# THE PROBLEM
Print every line of the data below word for word, but leave the pictures out.

─── DATASET EXCERPTS ───

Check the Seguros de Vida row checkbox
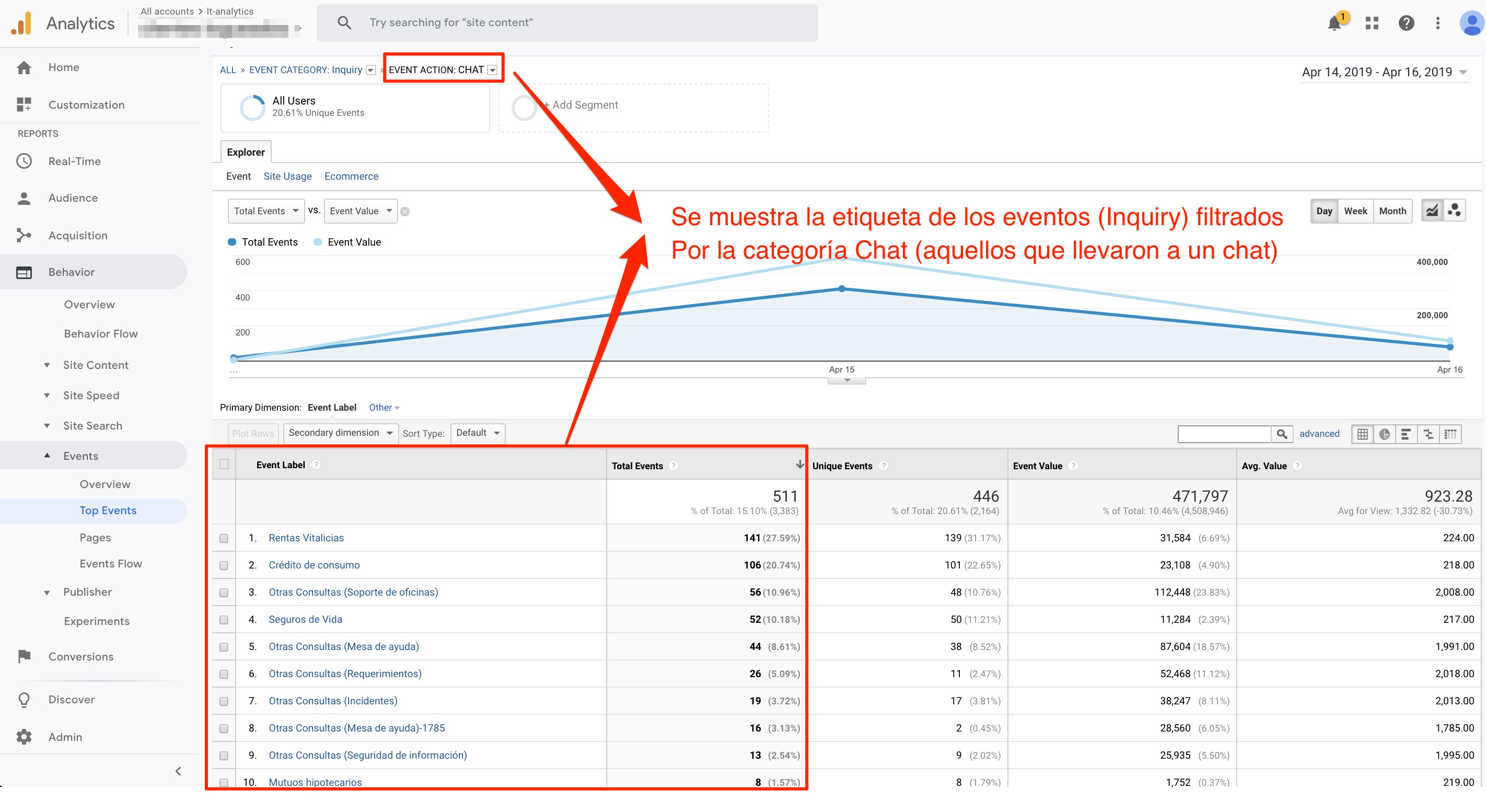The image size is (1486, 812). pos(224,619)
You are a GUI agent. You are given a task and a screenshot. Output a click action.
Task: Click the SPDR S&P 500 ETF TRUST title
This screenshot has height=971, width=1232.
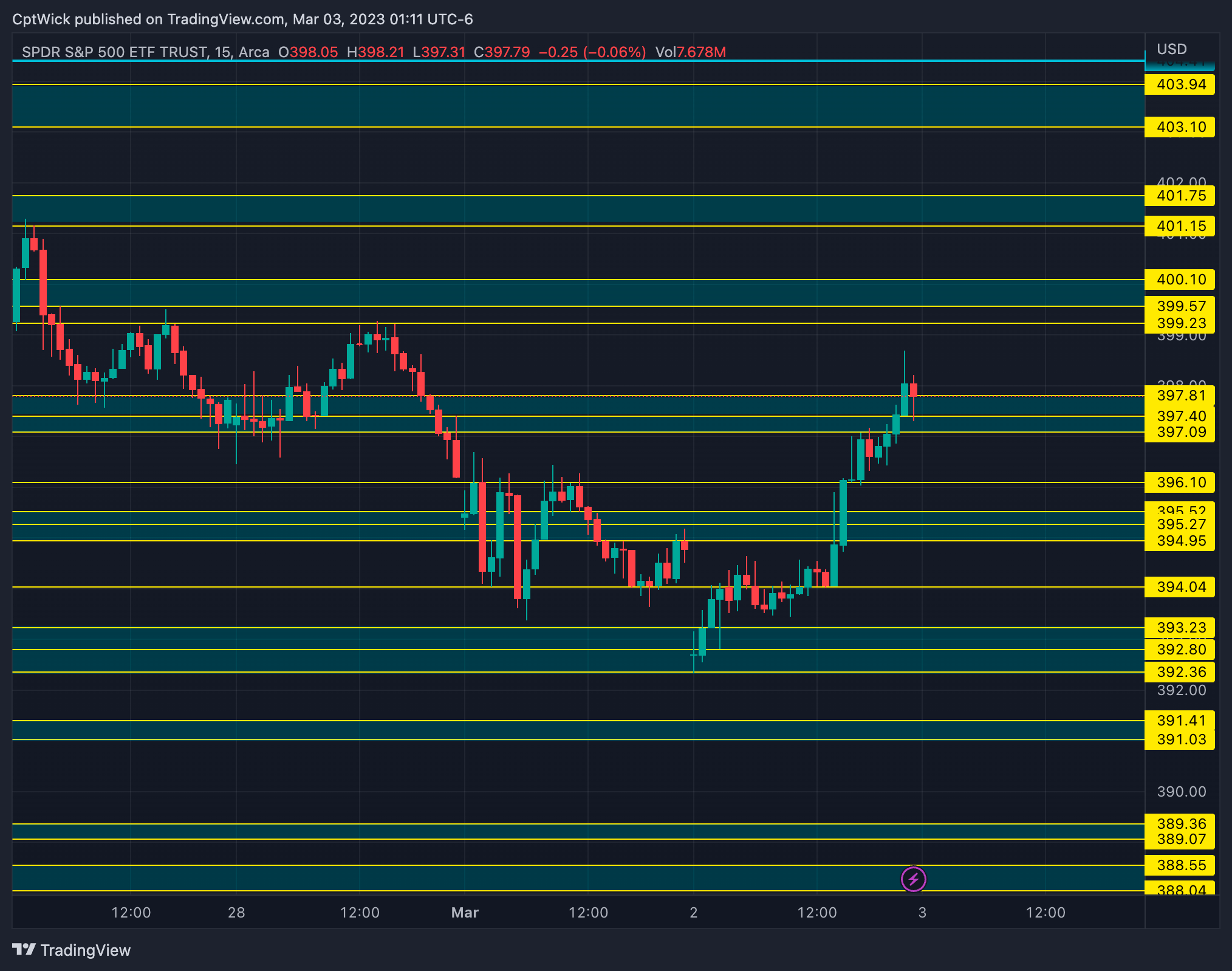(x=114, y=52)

───

# EXERCISE RESPONSE
Check the Seguros de Vida row checkbox
The image size is (1486, 812). pos(224,619)
You are a GUI agent. You are given a task and a screenshot. Output a click action.
Task: Click the SPDR S&P 500 ETF TRUST title
This screenshot has height=971, width=1232.
(x=114, y=52)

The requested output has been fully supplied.